**UPDATE: Issue has been resolved.**
Letter from Greg Hlibok to Don Grushkin concerning the censored closed captions issue. Thanks for sharing Don.
This is a response for you and everyone else who has interest in this matter. Thus, feel free to post this on your blog.
It was brought to my attention that misinformation about the FCC’s closed captioning rules has found its way onto a blog. I hope to clarify the information about the FCC’s closed captioning rules so everyone will have accurate information.
The issue of censorship had not been contemplated in the FCC’s past rulemaking proceedings on closed captioning. Because of this, the closed captioning rules are silent about censorship. Broadcasters, satellite and cable providers must comply with all of the Commission’s regulations about what is required or disallowed to be conveyed to consumers’ televisions. This includes rules regarding indecent or profane language and images. Some of these rules have different standards as to what is permissible depending on the time of day when the program is aired.
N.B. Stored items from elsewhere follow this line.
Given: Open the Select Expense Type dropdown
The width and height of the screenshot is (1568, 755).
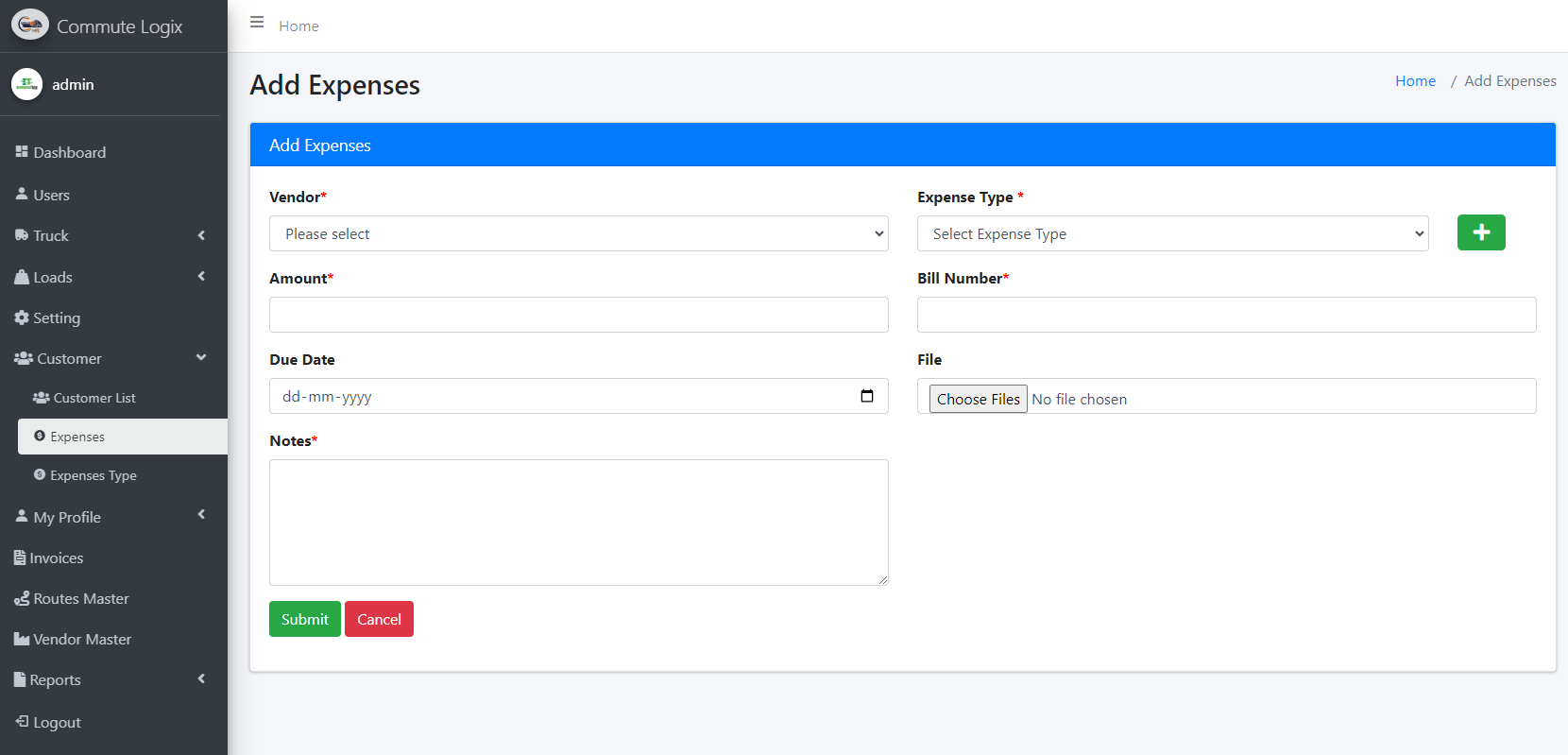Looking at the screenshot, I should click(x=1171, y=233).
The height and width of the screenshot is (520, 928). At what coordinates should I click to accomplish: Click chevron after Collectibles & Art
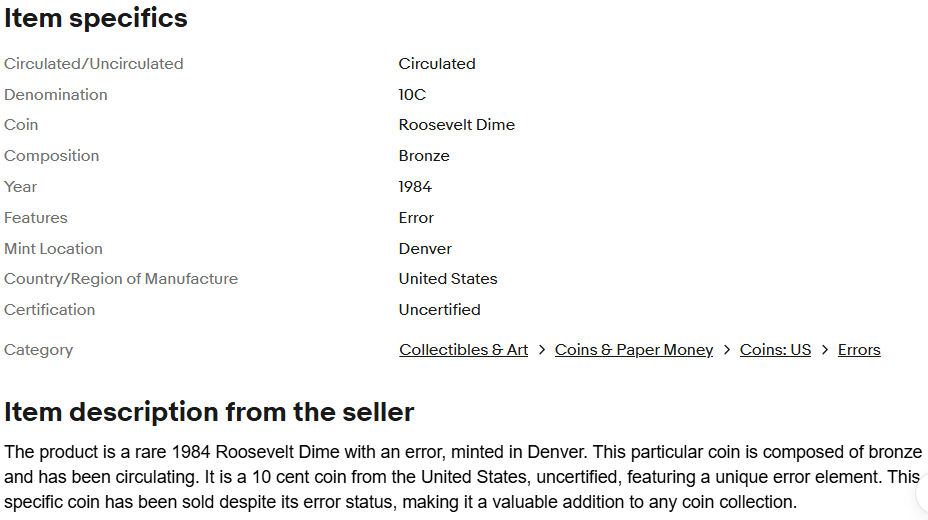tap(542, 350)
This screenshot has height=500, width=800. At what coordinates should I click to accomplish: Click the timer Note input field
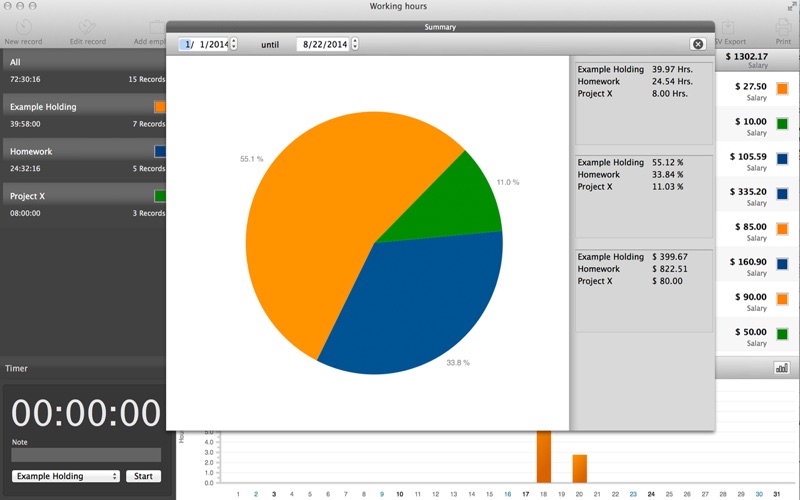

Often a show containing indecent or profane language in the audio track originally airs later at night, when such language is allowed, and is then rebroadcast on another day at an earlier time with a “cleaned up” audio track. It is our understanding that some program producers, using an abundance of caution to comply with the indecency rules, have established contracts with the captioning service provider to produce one captioned version of the program that contains modified, or “cleaned up” language so as to meet the standard required during prime-time programming – the times when children and families are most likely to be watching the TV show. This arrangement allows the program to be aired at any time (day or night) using only one captioned version of the program. The FCC does not regulate the agreements between the program producers and the caption companies as long as they are not in violation of the Commission’s rules. That being said, the Commission’s rules define closed captioning to be “The visual display of the audio portion of video programming pursuant to the technical specifications set forth in part 15 of this chapter.” Airing the “cleaned up” captions on the version of the program that does not contain the “cleaned up” track, may not be appropriate. It is an issue we are looking into.
In order to be informed about proceedings in the Commission and particularly in the Disability Rights Office, you may subscribe to our email listserv by sending an email to firstname.lastname@example.org. This is a great way to be informed about any proposed rule changes related to closed captioning and access to communications technologies for persons with disabilities. We welcome you to file comments to weigh in with your position on any matters under consideration.
Thanks for bringing this important matter to my attention.